Mentors: Mentors are UMD undergraduate degree-seeking students selected for their campus leadership and problem-solving skills. Mentors complete federal and state child protective services and criminal background checks. Mentors are a resource accessible to students throughout the program, and are responsible for responding to any non-academic situation that may arise.

Ava Rambissoon, Lead Mentor: Ava is an undergraduate student at UMD from Baltimore, Maryland pursuing a degree in Education. Her experience includes planning, collaborating with teams to carry out events, and leading student clubs to create inclusive communities that foster a sense of belonging among students. Eager to contribute her skills and guidance, Ava is excited to lead high school students throughout their time in Terp Young Scholars.

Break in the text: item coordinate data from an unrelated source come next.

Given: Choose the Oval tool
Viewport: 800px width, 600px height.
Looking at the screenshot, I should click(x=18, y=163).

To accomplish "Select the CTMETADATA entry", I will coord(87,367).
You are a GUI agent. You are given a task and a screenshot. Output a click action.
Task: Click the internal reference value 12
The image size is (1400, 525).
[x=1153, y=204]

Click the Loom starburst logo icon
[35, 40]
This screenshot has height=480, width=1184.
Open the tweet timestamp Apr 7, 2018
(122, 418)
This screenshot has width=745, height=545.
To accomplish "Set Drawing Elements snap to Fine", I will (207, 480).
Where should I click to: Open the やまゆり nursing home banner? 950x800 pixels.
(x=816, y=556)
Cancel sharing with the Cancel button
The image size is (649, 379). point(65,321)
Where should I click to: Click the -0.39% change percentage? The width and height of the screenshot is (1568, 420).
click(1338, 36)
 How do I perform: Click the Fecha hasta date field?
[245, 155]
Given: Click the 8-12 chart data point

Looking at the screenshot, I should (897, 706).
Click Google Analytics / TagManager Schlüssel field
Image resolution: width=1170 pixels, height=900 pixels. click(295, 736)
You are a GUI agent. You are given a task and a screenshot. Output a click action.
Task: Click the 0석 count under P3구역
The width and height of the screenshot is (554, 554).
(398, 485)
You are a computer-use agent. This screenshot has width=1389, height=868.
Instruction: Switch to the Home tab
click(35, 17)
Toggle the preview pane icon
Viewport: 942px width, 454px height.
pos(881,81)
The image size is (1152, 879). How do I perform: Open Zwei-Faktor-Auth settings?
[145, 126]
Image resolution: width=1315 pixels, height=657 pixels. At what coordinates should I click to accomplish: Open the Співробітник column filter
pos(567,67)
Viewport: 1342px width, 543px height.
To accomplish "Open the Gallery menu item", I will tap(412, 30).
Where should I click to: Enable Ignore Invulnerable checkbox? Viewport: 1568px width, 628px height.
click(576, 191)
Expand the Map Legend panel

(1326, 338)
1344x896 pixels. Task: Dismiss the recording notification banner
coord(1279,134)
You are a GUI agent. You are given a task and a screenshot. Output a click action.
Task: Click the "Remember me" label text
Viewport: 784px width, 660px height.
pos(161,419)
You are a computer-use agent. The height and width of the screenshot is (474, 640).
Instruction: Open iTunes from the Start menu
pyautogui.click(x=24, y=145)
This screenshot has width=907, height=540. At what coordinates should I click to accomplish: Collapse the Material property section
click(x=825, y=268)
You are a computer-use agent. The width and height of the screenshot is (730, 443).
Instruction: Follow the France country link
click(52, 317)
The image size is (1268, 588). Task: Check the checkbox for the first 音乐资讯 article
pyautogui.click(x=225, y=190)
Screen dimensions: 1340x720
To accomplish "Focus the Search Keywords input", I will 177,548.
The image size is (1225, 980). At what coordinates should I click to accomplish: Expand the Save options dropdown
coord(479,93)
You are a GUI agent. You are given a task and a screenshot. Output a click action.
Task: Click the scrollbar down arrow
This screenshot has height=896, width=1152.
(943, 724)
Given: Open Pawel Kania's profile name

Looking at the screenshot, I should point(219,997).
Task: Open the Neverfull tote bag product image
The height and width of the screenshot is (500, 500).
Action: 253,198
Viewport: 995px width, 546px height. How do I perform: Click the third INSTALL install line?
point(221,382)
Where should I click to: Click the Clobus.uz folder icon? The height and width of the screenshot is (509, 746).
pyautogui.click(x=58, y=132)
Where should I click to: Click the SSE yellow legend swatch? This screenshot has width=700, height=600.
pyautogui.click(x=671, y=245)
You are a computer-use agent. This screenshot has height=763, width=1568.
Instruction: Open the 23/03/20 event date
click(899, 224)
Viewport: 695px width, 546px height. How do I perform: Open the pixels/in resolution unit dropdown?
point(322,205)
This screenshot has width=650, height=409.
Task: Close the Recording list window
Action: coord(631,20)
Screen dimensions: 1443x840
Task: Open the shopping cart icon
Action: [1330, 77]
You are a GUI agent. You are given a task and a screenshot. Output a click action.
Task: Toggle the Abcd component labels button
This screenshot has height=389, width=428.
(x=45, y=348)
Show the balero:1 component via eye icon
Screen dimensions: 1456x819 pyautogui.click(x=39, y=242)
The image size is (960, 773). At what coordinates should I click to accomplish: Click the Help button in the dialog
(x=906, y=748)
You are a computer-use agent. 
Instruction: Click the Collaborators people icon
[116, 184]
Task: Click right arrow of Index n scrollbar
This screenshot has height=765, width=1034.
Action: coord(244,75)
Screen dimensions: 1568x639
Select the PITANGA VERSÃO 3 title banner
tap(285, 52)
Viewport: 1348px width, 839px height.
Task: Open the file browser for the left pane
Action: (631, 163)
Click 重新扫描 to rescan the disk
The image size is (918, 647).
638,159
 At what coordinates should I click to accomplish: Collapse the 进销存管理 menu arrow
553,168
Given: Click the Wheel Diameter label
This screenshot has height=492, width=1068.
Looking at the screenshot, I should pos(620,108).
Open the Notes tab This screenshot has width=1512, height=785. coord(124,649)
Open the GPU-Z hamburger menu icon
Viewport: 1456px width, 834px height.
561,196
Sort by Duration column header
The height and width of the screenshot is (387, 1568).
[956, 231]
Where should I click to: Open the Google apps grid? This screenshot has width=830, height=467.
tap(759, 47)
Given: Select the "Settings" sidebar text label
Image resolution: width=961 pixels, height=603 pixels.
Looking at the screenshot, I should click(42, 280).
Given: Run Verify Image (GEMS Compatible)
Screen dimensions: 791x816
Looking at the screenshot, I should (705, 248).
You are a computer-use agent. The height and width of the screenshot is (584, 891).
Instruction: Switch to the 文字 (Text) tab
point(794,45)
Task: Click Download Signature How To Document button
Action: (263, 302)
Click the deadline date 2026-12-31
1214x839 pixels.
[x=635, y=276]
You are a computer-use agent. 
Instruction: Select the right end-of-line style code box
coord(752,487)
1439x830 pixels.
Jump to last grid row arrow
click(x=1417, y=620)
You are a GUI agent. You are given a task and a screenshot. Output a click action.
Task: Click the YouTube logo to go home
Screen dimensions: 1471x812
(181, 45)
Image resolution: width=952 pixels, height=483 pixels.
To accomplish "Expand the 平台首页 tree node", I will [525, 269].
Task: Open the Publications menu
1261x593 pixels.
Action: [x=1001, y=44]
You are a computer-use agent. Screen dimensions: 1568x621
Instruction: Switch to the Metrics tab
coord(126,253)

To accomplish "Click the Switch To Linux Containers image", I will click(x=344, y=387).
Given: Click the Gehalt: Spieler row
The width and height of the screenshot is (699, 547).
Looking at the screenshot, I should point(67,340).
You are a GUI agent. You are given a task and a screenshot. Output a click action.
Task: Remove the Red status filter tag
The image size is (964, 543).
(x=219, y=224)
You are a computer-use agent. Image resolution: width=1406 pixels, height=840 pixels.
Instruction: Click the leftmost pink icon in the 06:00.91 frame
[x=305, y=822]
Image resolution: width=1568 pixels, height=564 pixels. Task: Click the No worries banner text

Madiha Rehman, Lead Mentor: Madiha is currently studying Public Policy at UMD with a focus on Health Policy & Management. She has interned at the National LGBT Cancer Network and is a proud fellow in the Terrapin Think Tank in the School of Public Health. Madiha loves learning and is excited to work with bright young minds and see them flourish.

Mackenzie Smith, Lead Mentor: Mackenzie is a Psychology and Sociology double major at UMD. She worked as a Program Mentor in Summer 2023 and is excited to get to work with new and returning TYS students. Outside of TYS, Mack is on the executive boards for Kesem at UMD and Student Entertainment Events (SEE), and also works as a research assistant.